Why does Pluto's orbit cross Neptune's orbit? Why does Pluto's orbit cross Neptune's orbit? Is this a fault in Newton's law of gravitation?
 A: Pluto's average distance from the Sun is larger than Neptune's but Pluto's orbit has a higher eccentricity – the elliptic orbit is more squeezed, less uniformly circular, and such ellipses simply do intersect each other.

The elliptical orbits with properties first identified by Kepler's laws do follow from Newton's laws of gravity. I stress that the orbits are general ellipses, not necessarily circles.
A: The simple answer to Why does the Pluto's orbit crosses the Neptune's orbit is to just say that's the way it is. For any object orbiting in a central inverse square law field, like the gravitational field of the Sun, the stable orbits are ellipses with the Sun at one focus. The ellipses can be almost circular like the Earth's orbit or wildly eccentric like the orbit of Halley's comet: both are stable orbits in Newtonian gravity. So Pluto could have any elliptical orbit and it would be a perfectly good solution to Newton's laws.
However there is more to it than this. Orbiting objects don't just feel the gravity of the Sun, they also feel the gravitational fields of all the planets and indeed all other massive bodies in the Solar System. In general if you put an object into some randomly chosen orbit that crosses other orbits it will eventually come close enough to one of the massive bodies to interact strongly and be ejected from the Solar System.

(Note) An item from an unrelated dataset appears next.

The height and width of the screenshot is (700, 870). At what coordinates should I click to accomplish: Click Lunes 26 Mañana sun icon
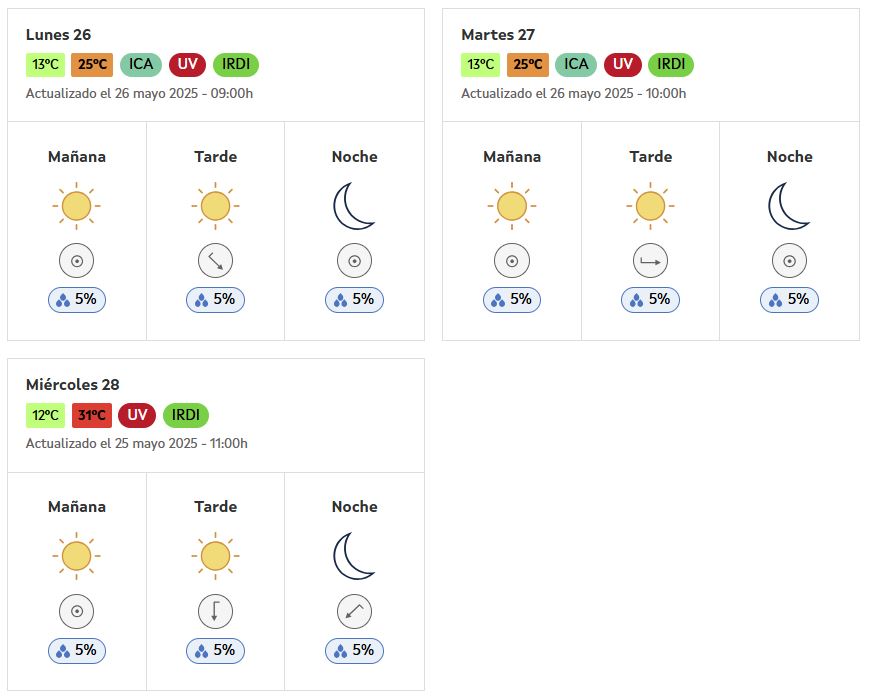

If you have a play with a gravity simulator (My Solar System is one I like) and add a light body to a system with several planets you'll probably be surprised how unstable most orbits are.
The orbits of the planets we see today are stable because they're the ones that lasted 4.5 billion years, all other orbiting bodies having been ejected. Even so the orbits are less stable than you might think. For example the ellipticity of the Earth's orbit changes continually in a cycle of 96,600 years due to interactions with other planets (mostly Jupiter).
Anyhow, back to Pluto. We can't say why Pluto's orbit has exactly the shape it does. However Pluto's orbit is not randomly chosen - it has a resonance with the orbit of Neptune: for every two orbits that Pluto makes around the Sun, Neptune makes three. Without this resonance it's likely that Pluto would eventually come close enough to Neptune for it's orbit to be wildly perturbed and it could even be ejected from the Solar System. The point is that we can't say why Pluto crosses the orbit of Neptune, but Newton's laws tell us that if it does have a crossing orbit that orbit must be a special one or it wouldn't be stable.
A: Short, no-math answer:
Objects in space can have any orbit they want to have. How long they stay in that orbit depends on what else is out there. Over the past 5+ billion years the various interactions have sorted themselves out and we see what's left.
There's no reason a planet could not be in a retrograde orbit, a perpendicular orbit, or a figure-eight loop between Jupiter and the Sun. I do not expect those orbits would be stable or survivable, so you won't see them during the 0.00001% of the solar system's existence we've been looking at it.
A stable figure-8 perpendicular orbit between a star and it's first gas giant would be really cool though.
A: All orbits are ellipses.
Ellipses can be perfect circles, but are always "stretched" to some extent.  The Sun (in this case) will be at one focus of the ellipse.

Thus a very stretched (more elliptical) orbit of one body (e.g. Pluto) can be sometimes be closer to the Sun than a less stretched (more circular), but closer to the sun orbit of another body (e.g. Neptune).